I have hesitated to write on this, partly due to lack of time, but also because I've spent more time mulling over this particular issue. A friend of mine sent me an email not too long ago. This is a girl I met through similar missions experiences in East Asia, and we have tried keeping in touch over the course of these past four years. She spent time in South Asia for two years before working towards a masters degree at Wheaton, which is where she is currently. In this particular email I received from her, she responded to some areas of concern I had mentioned previously. What I cited briefly to her were my concerns regarding the isolation I sense at times when walking around on campus. I don't mean isolation in the way of feeling like some kind of outsider, surrounded by people who all know each other and are in their own social world. What I am talking about is the overall isolation I sense when simply passing by people on the sidewalk. I came from a small university where everyone knew everyone else, you were always being invited to this thing or that, and even if students were involved in primary social circles (i.e. Greek clubs, campus ministries, etc.), a welcoming warmth still infiltrated most aspects of campus life. Things are much different here. I have personally been sweetly blessed by the Lord to meet and get to know some wonderful and encouraging men and women, but in looking at the bigger picture...I see so many people walking around by themselves. I don't see this vibrant rhythm of unique members of the body of Christ continually investing in one another's lives. To be perfectly honest, the majority of students I see walking to classes are walking by themselves. Don't hear me saying that this is a miserable, lonely place... I struggle to accurately describe what I see because it's not always something one can visibly observe. No, it's much deeper than that. I just see many individuals here who are that--individuals. I see more people walking by themselves, eating by themselves. Rarely do I see four tables pushed together in the cafeteria in order to make room for all of the people eager to fellowship with one another.

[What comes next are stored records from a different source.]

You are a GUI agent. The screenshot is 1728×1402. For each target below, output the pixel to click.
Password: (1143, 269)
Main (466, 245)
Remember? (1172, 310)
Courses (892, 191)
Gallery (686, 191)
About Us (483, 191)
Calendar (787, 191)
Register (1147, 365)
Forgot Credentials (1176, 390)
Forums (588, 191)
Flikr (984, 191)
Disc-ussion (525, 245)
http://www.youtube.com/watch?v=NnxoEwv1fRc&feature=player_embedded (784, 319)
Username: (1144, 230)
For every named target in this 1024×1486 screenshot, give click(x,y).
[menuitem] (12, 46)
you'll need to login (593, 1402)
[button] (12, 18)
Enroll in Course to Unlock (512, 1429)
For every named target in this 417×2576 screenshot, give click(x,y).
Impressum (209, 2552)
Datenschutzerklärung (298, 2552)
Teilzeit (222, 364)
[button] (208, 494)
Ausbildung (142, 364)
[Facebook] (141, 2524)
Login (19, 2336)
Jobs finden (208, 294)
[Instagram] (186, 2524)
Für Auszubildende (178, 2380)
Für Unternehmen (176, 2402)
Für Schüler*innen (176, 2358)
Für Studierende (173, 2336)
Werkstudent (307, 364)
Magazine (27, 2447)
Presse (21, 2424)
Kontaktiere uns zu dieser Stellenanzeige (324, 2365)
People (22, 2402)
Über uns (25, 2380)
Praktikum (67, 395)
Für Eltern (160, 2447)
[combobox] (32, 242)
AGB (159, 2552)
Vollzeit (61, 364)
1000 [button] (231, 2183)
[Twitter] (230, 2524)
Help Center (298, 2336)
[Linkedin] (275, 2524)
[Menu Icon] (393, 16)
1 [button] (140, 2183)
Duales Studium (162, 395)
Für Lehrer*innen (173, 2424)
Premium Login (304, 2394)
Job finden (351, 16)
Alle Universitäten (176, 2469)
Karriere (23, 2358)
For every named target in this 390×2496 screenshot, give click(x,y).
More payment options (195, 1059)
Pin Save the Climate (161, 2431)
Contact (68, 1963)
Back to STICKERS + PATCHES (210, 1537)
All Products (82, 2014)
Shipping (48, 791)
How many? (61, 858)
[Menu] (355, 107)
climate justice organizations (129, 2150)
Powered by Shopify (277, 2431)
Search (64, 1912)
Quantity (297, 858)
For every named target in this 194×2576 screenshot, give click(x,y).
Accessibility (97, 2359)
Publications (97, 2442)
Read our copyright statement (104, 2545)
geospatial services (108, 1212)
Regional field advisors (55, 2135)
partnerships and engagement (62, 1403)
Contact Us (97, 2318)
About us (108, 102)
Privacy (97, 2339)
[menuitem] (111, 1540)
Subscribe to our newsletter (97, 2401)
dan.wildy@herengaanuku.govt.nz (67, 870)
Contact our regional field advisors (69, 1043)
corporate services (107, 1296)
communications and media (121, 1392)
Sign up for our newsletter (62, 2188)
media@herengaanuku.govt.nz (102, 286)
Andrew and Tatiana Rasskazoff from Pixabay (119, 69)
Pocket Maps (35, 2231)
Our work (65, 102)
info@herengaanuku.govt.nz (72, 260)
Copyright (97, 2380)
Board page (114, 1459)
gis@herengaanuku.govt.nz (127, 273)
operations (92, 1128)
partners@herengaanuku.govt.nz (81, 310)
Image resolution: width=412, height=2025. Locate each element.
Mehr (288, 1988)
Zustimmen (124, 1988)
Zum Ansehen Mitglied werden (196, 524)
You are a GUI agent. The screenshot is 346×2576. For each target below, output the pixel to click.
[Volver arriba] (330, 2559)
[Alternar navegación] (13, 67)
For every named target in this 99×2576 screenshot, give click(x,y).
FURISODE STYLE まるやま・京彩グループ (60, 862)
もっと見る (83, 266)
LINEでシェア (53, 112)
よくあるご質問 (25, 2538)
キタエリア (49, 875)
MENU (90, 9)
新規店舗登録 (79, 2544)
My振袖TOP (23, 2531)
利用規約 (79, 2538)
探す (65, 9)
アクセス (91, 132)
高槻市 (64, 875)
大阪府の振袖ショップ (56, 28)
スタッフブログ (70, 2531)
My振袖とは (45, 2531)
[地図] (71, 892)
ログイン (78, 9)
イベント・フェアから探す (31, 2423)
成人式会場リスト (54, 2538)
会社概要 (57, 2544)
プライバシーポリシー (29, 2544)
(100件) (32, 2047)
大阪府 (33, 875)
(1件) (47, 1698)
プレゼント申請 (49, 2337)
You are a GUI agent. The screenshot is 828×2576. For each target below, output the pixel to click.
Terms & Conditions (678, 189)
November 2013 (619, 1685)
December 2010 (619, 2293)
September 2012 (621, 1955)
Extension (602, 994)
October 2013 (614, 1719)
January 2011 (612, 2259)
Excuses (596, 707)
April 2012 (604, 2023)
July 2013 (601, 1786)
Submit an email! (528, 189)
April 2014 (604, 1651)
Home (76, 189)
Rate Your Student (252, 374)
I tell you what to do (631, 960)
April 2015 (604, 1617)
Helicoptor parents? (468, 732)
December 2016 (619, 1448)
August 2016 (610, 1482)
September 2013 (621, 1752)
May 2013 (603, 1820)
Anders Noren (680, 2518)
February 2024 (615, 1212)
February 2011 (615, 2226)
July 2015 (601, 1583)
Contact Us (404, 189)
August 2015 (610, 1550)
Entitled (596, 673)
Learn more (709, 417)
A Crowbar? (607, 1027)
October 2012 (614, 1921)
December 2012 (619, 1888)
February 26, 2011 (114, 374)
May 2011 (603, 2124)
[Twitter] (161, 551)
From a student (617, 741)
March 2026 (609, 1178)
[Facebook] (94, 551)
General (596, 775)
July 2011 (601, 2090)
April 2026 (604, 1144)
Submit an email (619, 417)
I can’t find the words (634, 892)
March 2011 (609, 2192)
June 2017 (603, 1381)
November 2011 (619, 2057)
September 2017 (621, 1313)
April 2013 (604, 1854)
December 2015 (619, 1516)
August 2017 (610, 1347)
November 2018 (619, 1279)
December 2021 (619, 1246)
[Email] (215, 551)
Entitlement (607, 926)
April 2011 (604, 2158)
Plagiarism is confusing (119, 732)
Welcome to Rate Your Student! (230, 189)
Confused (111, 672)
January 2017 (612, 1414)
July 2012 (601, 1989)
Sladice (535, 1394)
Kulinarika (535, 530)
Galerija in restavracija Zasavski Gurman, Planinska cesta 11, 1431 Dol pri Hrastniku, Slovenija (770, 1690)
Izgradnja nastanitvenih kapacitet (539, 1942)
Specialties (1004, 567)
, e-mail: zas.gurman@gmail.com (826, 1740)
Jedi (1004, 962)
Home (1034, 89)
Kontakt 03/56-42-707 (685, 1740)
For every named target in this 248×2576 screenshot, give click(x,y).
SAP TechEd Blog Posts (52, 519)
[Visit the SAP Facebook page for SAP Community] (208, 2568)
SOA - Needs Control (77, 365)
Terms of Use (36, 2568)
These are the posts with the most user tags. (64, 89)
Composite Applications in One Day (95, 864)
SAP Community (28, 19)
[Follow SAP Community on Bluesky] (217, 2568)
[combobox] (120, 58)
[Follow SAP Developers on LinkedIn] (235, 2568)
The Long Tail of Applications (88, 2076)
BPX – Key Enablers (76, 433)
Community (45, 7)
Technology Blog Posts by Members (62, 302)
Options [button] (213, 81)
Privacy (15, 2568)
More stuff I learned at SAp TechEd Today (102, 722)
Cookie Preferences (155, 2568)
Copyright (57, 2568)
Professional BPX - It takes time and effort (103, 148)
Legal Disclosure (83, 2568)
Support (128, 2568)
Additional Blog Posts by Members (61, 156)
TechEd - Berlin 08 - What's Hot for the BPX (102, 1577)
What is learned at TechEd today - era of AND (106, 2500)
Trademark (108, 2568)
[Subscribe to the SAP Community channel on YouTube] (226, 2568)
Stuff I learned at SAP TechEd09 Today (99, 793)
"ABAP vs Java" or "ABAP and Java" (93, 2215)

All that to say that my friend did respond to my concerns in the email I received from her:
"I think the isolated thing you mentioned is really a characteristic of grad school in general. It is similar to your description here at Wheaton too. I think it's family-building, but also just the increased course loads. Suddenly everyone is having to read for hours on end and that just zaps your social-life!"
So what do we do? Leave it at that, and resolve to acknowledge that such isolation is the norm and should be accepted as such?
2 comments:
Sad to say, but I think you hit the nail on the head with being resolved to have things stay the way they are. Just from our experience when PP was in school, people were really into going to school, work and family. Not really the college atomosphere. More of the "I want to get done and get out of here" kind of attitude. I can't say personally since I only did undergrad, but that's my two cents worth. XXOO
I like to think of it more of an opportunity to have the few, close, meaningful relationships rather than having the many acquaintances that you will never keep in touch with after undergrad, when you can just run into them on campus. Socialization just isn't the same after the freshman-senior yrs of college, and a part of me will always miss that too, but it's OK; it's all a part of growing up, I think. Gradschool (or the workforce, whichever road one chooses to take after graduation) is like entry into adulthood in that people are serious about their lives and their careers, they know what they want and they're pursuing it, they're focused. I'm sure moving to a new place has also contributed to your feelings of isolation. You know that will get better the longer one stays in the same place, though it will never be the same as undergrad, when kids are just excited at their newfound independence and want to just hang out and have fun whenever possible.
Be encouraged my friend! The memories we have made in undergrad will remain special to us, but we could not move forward in adulthood if things stayed as they were then. Better things are to come!